Senf aus Bautzen steht gerade bei den Ostsachsen in vielen Küchenschränken. Nur wenige wissen aber: Die Plastikbecher, -eimer oder -flaschen werden unter anderem in der Großröhrsdorfer „JM Kunststoffwerke GmbH“ gespritzt. Von 600 000 auf sechs Millionen Stück soll die Jahresproduktion 2007 sogar steigen. Auch Thüringer Shampoo steckt in Großröhrsdorfer Flaschen. Selbst die Dresdner Frauenkirche wird für Souvenirläden in sandsteinfarbener Plastik gepritzt. Bei Kompostern spricht Geschäftsführer Joachim Miszori sogar von Lieferengpässen. Dabei laufen die Kunststoffpressen und Spritzgussmaschinen bereits rund um die Uhr. In vier Schichten wird derzeit bei JM gearbeitet. Erhebliche Investitionen sollen nun die Zukunft des Unternehmens sichern.

Unabhängig vom Markt

Dafür will sich JM von den steigenden Preisen auf dem Rohstoffmarkt nicht nur unabhängig machen, sondern sie selbst bestimmen. Noch in diesem Jahr soll mit dem Bau einer Kunststoffrecycling-Anlage begonnen werden. Das Unternehmen will dann selbst aus alten Senfbechern neue Produkte machen, statt den Grundstoff teuer zu kaufen. Joachim Miszori: „Wir haben uns dafür 48 000 Tonnen Kunststoffabfälle pro Jahr aus dem Dualen System Deutschland gesichert.“ Aus der gelben Tonne also. Hintergrund dafür sei, dass derzeit kaum mehr als 50 Prozent der Rohstoffe wirklich in den Produktionsprozess zurückfließen.
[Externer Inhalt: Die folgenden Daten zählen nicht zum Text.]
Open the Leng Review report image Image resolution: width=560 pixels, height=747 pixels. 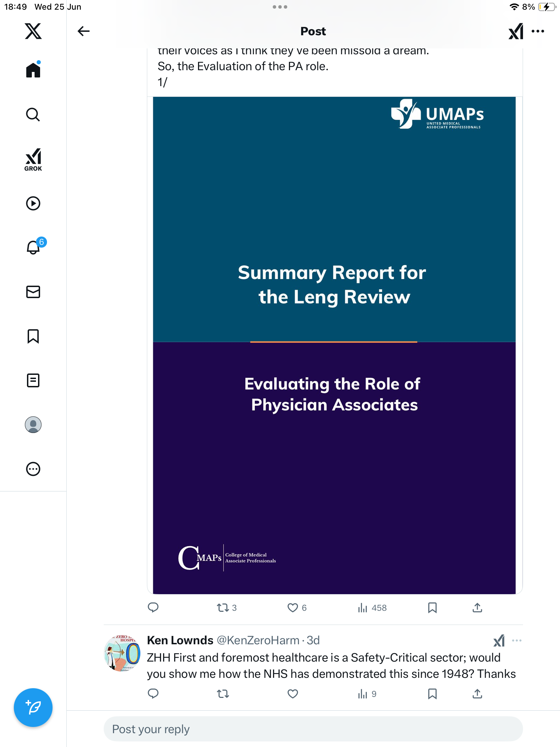coord(334,345)
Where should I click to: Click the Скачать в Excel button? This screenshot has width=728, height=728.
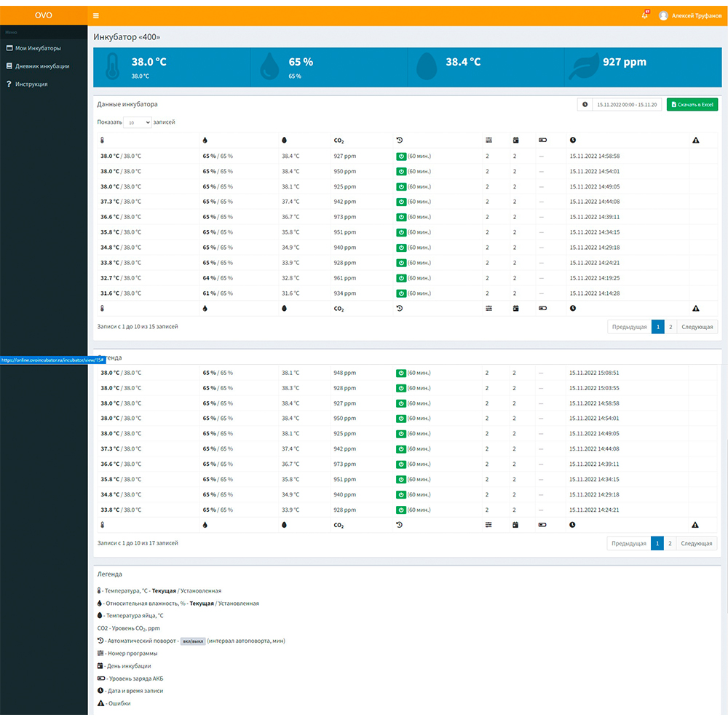(x=692, y=105)
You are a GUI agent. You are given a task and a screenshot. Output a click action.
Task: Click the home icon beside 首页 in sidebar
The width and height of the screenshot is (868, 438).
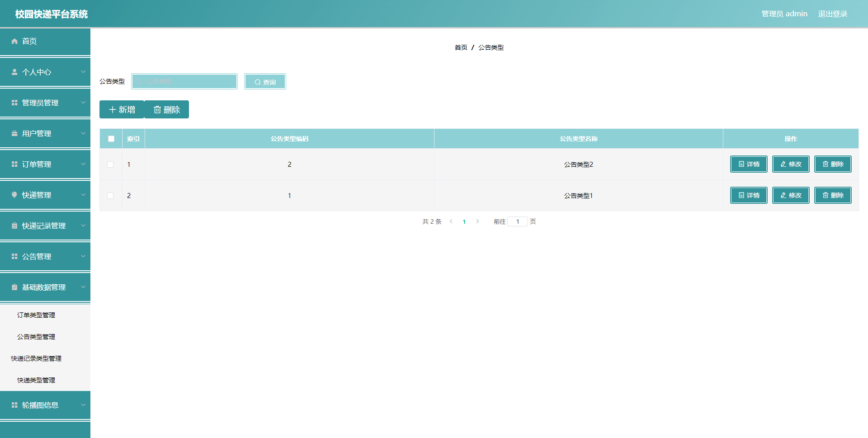(x=14, y=41)
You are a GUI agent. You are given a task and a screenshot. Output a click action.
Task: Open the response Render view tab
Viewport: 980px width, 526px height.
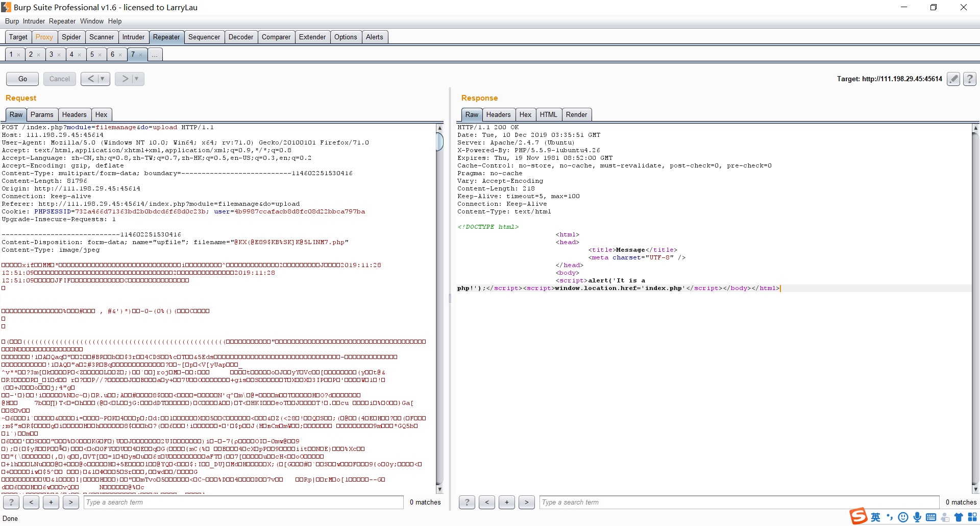click(576, 114)
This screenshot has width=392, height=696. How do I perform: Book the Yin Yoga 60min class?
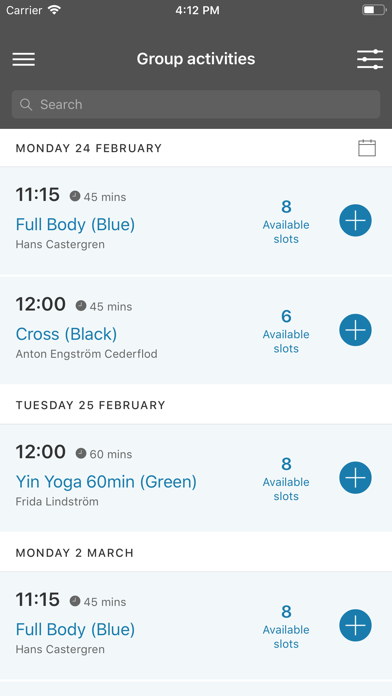click(355, 478)
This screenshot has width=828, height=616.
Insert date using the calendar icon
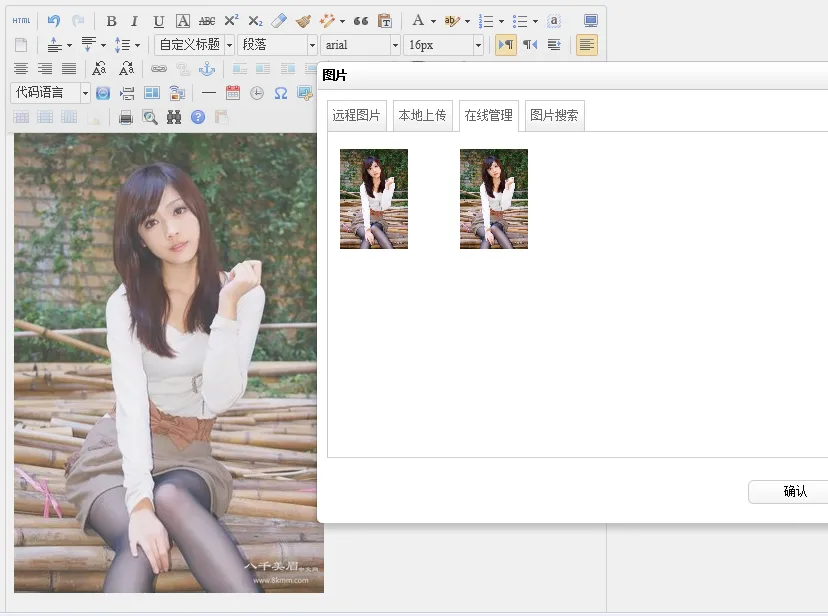(x=233, y=93)
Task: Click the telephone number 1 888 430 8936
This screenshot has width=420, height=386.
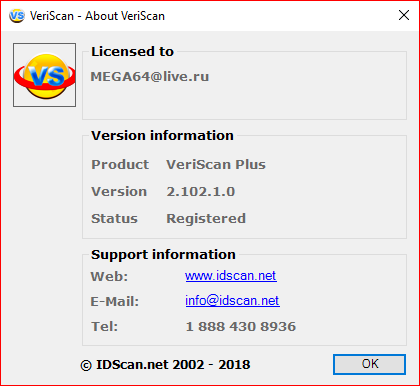Action: pos(241,327)
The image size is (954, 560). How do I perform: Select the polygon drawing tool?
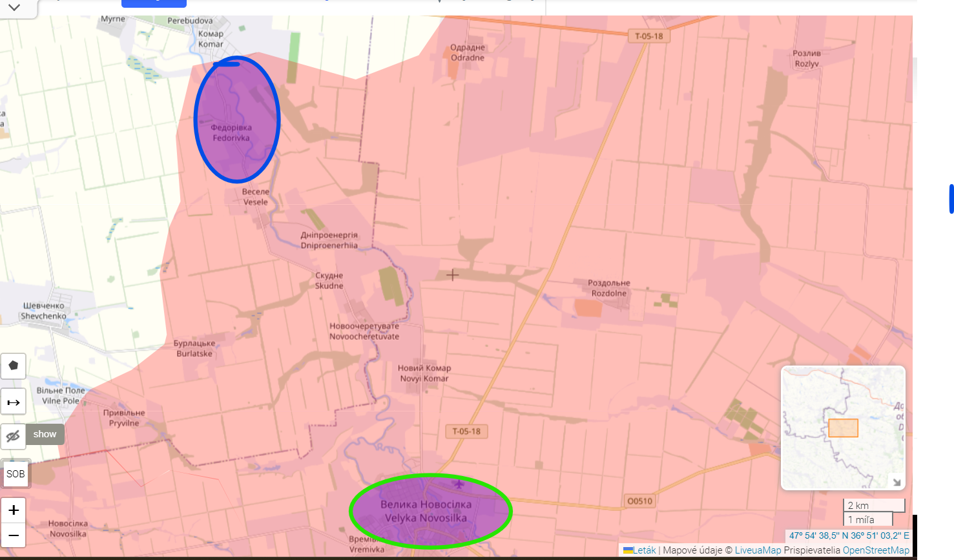click(13, 366)
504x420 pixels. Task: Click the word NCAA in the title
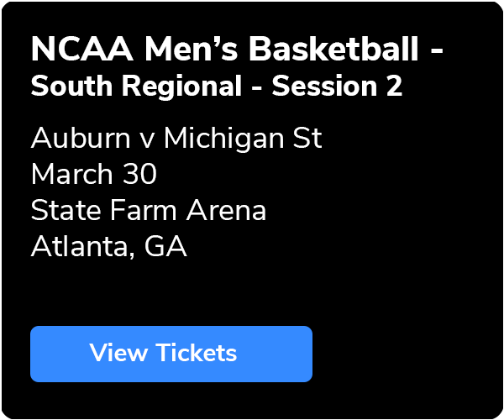[82, 50]
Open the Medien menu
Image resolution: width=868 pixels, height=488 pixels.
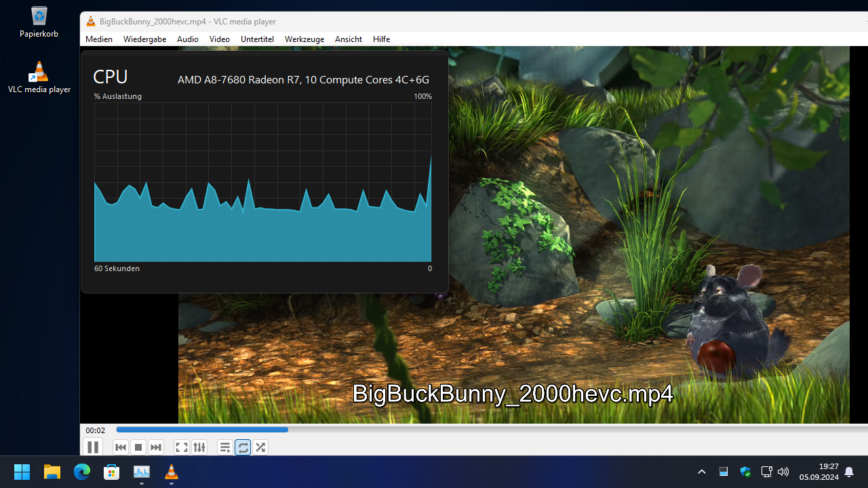click(x=98, y=39)
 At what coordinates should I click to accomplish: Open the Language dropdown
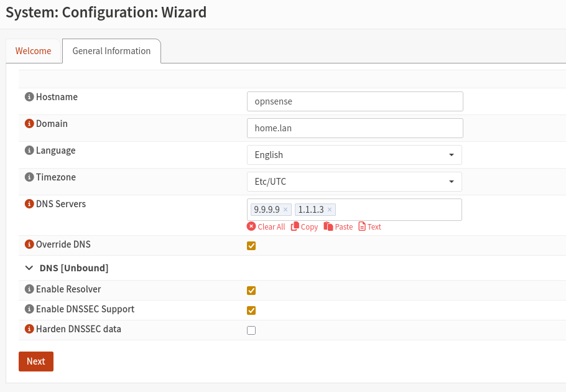(x=354, y=154)
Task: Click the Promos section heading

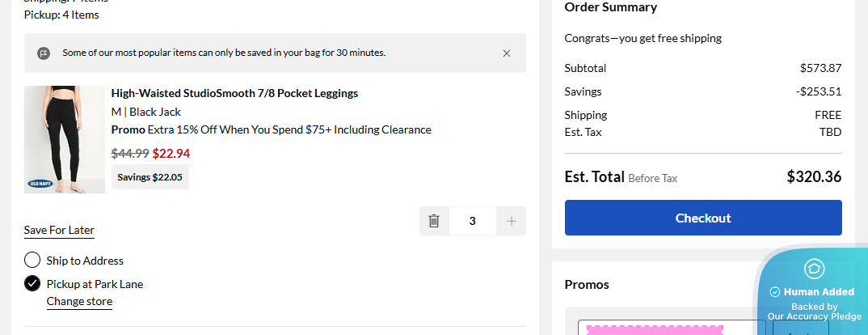Action: tap(587, 285)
In diese Lücke will Miszori mit seinem neuen Werk springen und nach eigenen Aussagen zum größten Kunststoffrecycler in Sachsen aufsteigen. 2 500 Tonnen veredelten oder fein sortierten Kunststoff werde er jährlich auf den Markt bringen. Rund 150 Tonnen für die eigene Produktion. Entstehen soll das Werk voraussichtlich an der Autobahn bei Bautzen. Auch Großröhrsdorf war als Standort im Gespräch, so Miszori: „Im Wettbewerb zwischen den beiden Städten ist die Entscheidung für Bautzen gefallen. Die Bedingungen sind dort perfekt. Die Planungs- und Genehmigungsverfahren haben begonnen.“ Bautzens Pressesprecherin wollte sich gestern noch nicht zu dem Projekt äußern. Elke Lorenz: „Das ist ein laufendes Verfahren.“ Für fünf Millionen Euro will Joachim Miszori auf einer Fläche von 20 000 Quadratmetern bauen. 6 000 Quadratmeter Produktions- und Lagerhalle werden überdacht: „Das wird die modernste Anlage in Europa“, verspricht er. Bis zu 25 neue Arbeitsplätze sollen entstehen.

Schmerzhafter Prozess

Erst vor zwei Jahren stieg der Unternehmensberater als Gesellschafter in den Großröhrsdorfer Kunststoffbetrieb ein: „Damals stand das Unternehmen vor dem Konkurs.“ Jetzt habe sich der Umsatz bei 200 000 Euro im Monat eingependelt und soll steigen. Der Weg dorthin war schmerzhaft, räumt Miszori ein. Über 20 Mitarbeiter verloren ihren Arbeitsplatz. 54 Leute beschäftigt JM derzeit. Auf dieser Zahl soll sich die Belegschaft vorerst stabilisieren: „Mir ging es in erster Linie darum, den Betrieb nicht ganz sterben zu lassen, sondern neue Dinge zu entwickeln.“ So wird auch in die Großröhrsdorfer Produktion in den kommenden Monaten ein sechsstelliger Betrag fließen. Verstärkt will JM künftig Behälter für die Pharmabranche herstellen. Dafür sollen Bedingungen wie in einem Reinraum geschaffen werden. Außerdem will das Unternehmen die Geschäfte mit der Nahrungsmittelindustrie ausbauen und neue Maschinen anschaffen. Damit zum Beispiel die Senfbecher für Bautzen nur so purzeln können.